Survivors and bereaved partners will receive letters this week confirming the money will be sent to them in the following 10 days, according to the Cabinet Office.
It follows a report in July by infected blood inquiry chairman Sir Brian Langstaff which ordered payments “without delay”.
Patients who were infected with Hepatitis C or HIV in the 1970s and 80s – or if they have died, then their partners – will get the interim compensation payment next week.
Maree Todd, Scotland’s public health minister, welcomed the Cabinet Office announcement which came after a report published in July by infected blood inquiry chairman Sir Brian Langstaff said the payments should be made “without delay”.

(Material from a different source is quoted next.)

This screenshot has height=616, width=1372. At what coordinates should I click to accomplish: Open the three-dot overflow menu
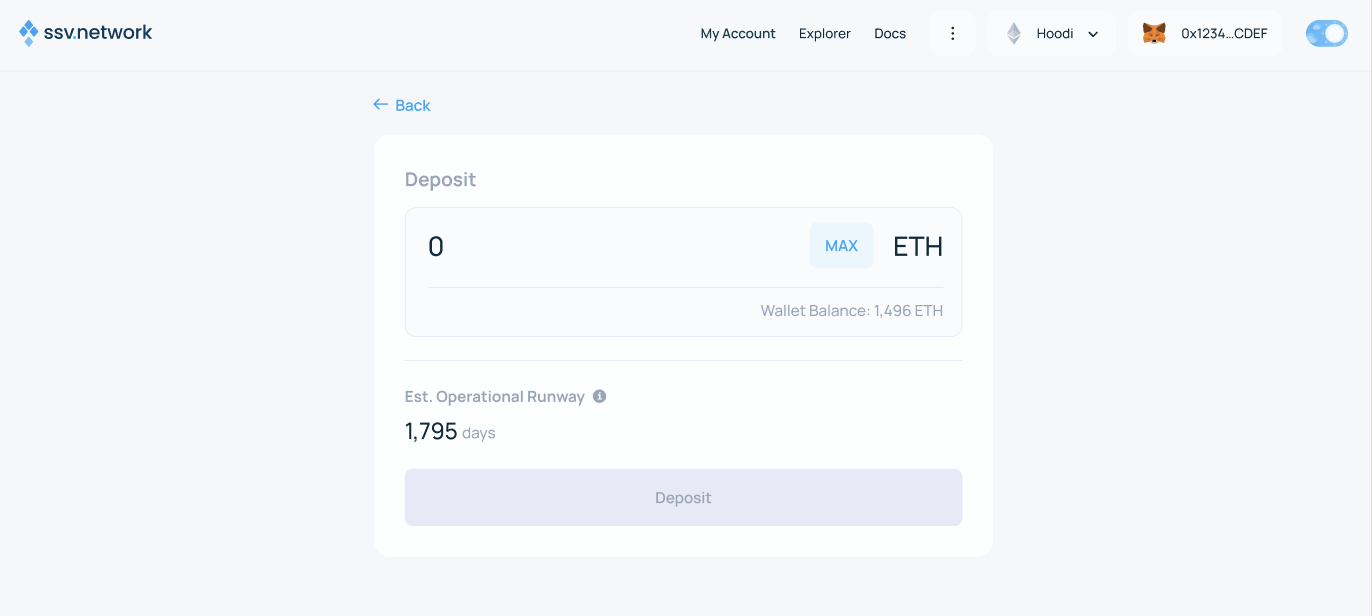click(952, 32)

“We recognise how important the issue of interim payments has been for Scottish Infected Blood Support Scheme (SIBSS) members, and those in the other UK support schemes, who have suffered for so long,” Ms Todd said.
“The interim compensation payments will build on the support already provided by SIBSS to many of those affected by this tragedy.”
The payments will not be subject to tax or national insurance and will not affect any benefits.
It is estimated about 3,000 people in Scotland were infected with Hepatitis C through NHS blood or blood products in the 1970s through to 1991. Some were also infected with HIV in the early 1980s.
People across the UK and around the world also fell victim.
The total bill for the initial payments to victims is expected to reach around £400 million for the whole UK, and the government is set to respond to any further recommendations made by the inquiry when it concludes next year.
Ms Todd added: “Infected beneficiaries and widows, widowers or long-term partners of an infected beneficiary who has died – will receive an interim payment of £100,000 on October 28 and should have received or will shortly receive a letter from SIBSS setting out details.”
The infected blood inquiry, which was announced by then-prime minister Theresa May in 2017 and began the following year, has taken evidence from more than 5,000 witnesses during hearings across all four nations of the UK.
It has featured harrowing evidence from patients and their families who described being kept in the dark about the risk of HIV infection among haemophiliac patients, having to keep their diagnoses private through fear of vilification at the time of the Aids crisis, and living with the physical effects of HIV.
Most of those involved had the blood-clotting disorder haemophilia and relied on regular injections of the US product Factor VIII to survive.
They were unaware they were receiving contaminated product from people who were paid to donate, including prisoners and drug addicts in the United States.
Patients were injected for years despite repeated warnings at the top of government and attempts at whistle-blowing.
Across the UK new cases of HIV and hepatitis continued to be diagnosed decades after the first contaminations, resulting in many early deaths.